HOME > まなびの泉 本棚 > 本棚44 1頁






 皆さんは、誰かのために善い行いをしたことはありますか。誰でも一度や二度は、周りの人のために善い行いをしたことがあるでしょう。しかし毎日、善い行いを実行している人は少ないのではないでしょうか。
 お釈迦様は、「善い行いを途中で諦めたり、怠けたりせず、生涯努力し続けなさい」と仰いました。そのためには、正しい目標と強い意志が必要です。
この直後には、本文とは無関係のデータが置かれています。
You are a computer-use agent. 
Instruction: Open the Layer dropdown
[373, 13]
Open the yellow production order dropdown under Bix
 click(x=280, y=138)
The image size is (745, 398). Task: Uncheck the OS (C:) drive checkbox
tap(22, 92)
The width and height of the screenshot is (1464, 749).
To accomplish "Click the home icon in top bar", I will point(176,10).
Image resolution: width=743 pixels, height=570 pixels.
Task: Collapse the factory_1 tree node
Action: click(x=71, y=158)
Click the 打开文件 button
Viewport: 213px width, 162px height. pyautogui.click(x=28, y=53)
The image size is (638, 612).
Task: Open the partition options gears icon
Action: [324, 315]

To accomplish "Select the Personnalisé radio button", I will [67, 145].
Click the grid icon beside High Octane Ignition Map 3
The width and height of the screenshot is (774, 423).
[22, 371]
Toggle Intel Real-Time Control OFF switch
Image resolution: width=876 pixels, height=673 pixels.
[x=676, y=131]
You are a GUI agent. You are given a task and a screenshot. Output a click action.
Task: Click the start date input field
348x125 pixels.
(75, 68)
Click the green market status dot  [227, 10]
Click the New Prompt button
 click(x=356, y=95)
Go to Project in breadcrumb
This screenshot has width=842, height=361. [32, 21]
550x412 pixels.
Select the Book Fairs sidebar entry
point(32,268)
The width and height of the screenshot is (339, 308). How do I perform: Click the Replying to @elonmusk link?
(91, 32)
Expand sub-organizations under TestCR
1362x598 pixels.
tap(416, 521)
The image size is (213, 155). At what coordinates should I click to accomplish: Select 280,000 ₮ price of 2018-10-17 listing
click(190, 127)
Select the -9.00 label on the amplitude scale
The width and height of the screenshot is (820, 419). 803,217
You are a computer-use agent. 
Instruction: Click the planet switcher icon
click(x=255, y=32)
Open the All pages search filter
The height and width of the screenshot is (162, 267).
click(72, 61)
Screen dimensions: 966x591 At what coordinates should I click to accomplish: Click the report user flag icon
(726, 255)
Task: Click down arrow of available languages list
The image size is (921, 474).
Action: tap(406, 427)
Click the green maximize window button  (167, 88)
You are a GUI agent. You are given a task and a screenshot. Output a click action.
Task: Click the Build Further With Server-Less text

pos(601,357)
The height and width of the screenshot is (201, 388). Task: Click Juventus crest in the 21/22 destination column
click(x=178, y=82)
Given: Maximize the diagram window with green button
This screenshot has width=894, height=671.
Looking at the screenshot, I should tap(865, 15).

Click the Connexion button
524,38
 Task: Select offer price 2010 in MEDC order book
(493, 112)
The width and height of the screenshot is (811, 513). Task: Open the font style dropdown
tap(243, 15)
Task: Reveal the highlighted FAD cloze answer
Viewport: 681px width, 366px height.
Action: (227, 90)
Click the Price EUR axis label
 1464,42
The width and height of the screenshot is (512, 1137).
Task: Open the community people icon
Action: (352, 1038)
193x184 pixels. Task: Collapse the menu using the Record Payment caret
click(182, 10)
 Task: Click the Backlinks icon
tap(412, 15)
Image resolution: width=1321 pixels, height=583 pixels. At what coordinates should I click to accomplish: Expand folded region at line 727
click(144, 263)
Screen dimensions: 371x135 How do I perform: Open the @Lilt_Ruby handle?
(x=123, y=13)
今回は、善に向かい、努力するためにはどうしたらよいのかを学んでいきましょう。

火事を消した オウム

 昔、山の一面に大きな竹林があり、そこには多くの鳥や動物たちと一緒に、一羽のオウムが住んでいました。ある日、突然、大風が吹き、竹と竹とがすれ合って火がおこりました。火は風にあおられて、瞬く間に大火となり、動物たちは逃げ場を失いました。その時、オウムは大きな慈しみの心を起こし、仲間を救うために水辺に飛んでいきました。そして、翼に水を含ませ、竹林に戻っては、水滴を火の中に注ぐということを繰り返しました。
 この時、帝釈天という天人が、天界から下界の様子を見ると、一羽のオウムが無謀にも全力を尽くして、竹林の猛火を消し止めようとしています。
 帝釈天が、オウムに向かって、
「この竹林は数千里四方の広さがある。お前の翼に含ませられる水は、わずか数滴に過ぎない。どうして、この大火を消すことができるだろうか」と問いかけると、オウムは答えました。
「努力を怠らなければ、必ず火を消すことができます。もし、この命がある間に消せなければ、さらに来世でも、必ず竹林の火を消してみせます」
 帝釈天はオウムの心と行動に感動し、大雨を降らせ、あっという間に火事を消してしまったということです。